Data records ::
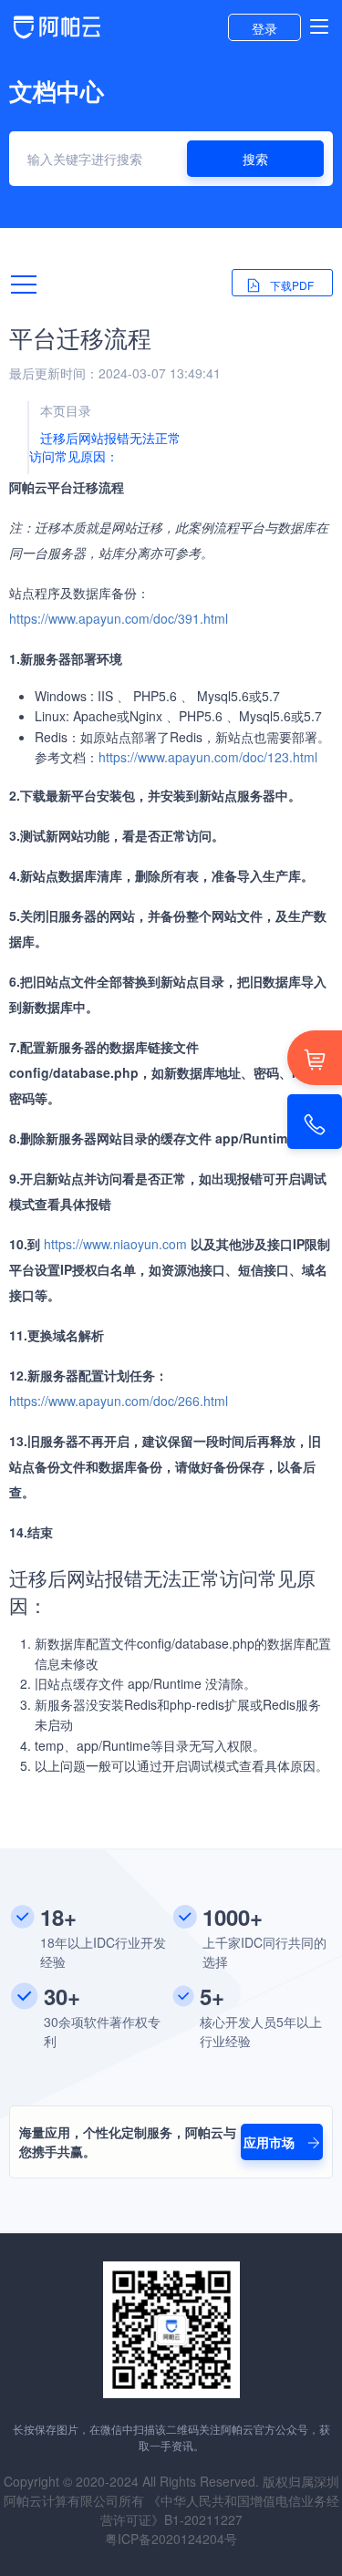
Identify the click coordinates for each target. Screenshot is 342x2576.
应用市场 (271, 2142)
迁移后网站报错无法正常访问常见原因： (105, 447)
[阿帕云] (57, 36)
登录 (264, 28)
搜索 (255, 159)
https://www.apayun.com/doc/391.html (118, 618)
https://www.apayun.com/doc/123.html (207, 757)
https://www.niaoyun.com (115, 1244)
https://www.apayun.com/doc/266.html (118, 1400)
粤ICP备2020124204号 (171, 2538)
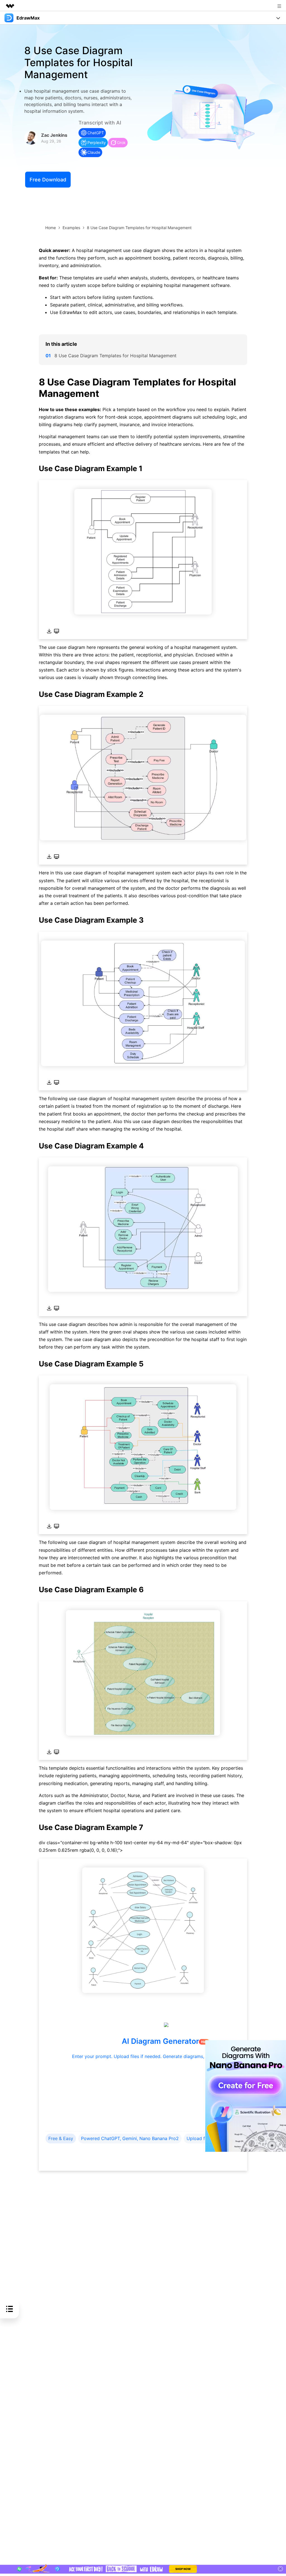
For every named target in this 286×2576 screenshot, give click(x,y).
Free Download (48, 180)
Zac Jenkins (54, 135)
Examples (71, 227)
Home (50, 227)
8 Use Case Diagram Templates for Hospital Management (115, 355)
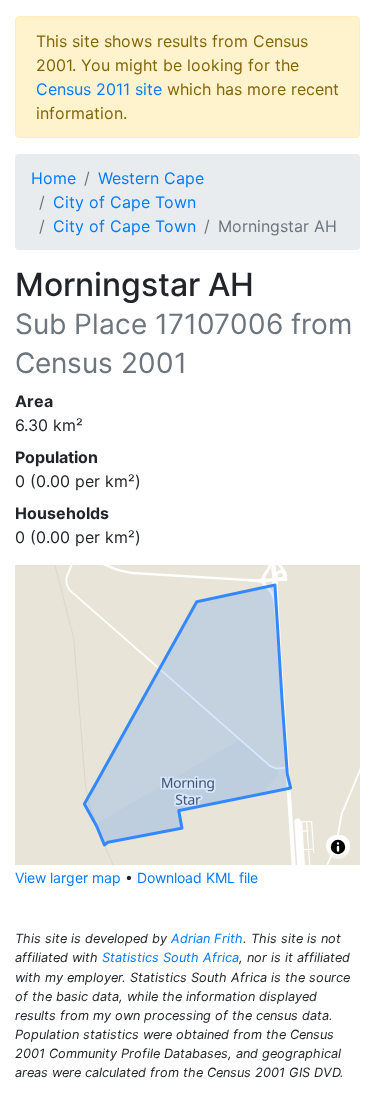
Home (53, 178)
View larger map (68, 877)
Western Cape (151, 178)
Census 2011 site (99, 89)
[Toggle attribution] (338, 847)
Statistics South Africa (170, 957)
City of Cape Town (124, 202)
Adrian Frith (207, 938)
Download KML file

Required action :: For each record above, write it out exactly and omit any picture.

Response area ::
Identify the click coordinates for each target. Screenshot is 342x2576.
应用市场 (271, 2142)
迁移后网站报错无法正常访问常见原因： (105, 447)
[阿帕云] (57, 36)
登录 (264, 28)
搜索 (255, 159)
https://www.apayun.com/doc/391.html (118, 618)
https://www.apayun.com/doc/123.html (207, 757)
https://www.niaoyun.com (115, 1244)
https://www.apayun.com/doc/266.html (118, 1400)
粤ICP备2020124204号 (171, 2538)
For every named target in this 286×2576 screenshot, give click(x,y).
Free Download (48, 180)
Zac Jenkins (54, 135)
Examples (71, 227)
Home (50, 227)
8 Use Case Diagram Templates for Hospital Management (115, 355)
Home (53, 178)
View larger map (68, 877)
Western Cape (151, 178)
Census 2011 site (99, 89)
[Toggle attribution] (338, 847)
Statistics South Africa (170, 957)
City of Cape Town (124, 202)
Adrian Frith (207, 938)
Download KML file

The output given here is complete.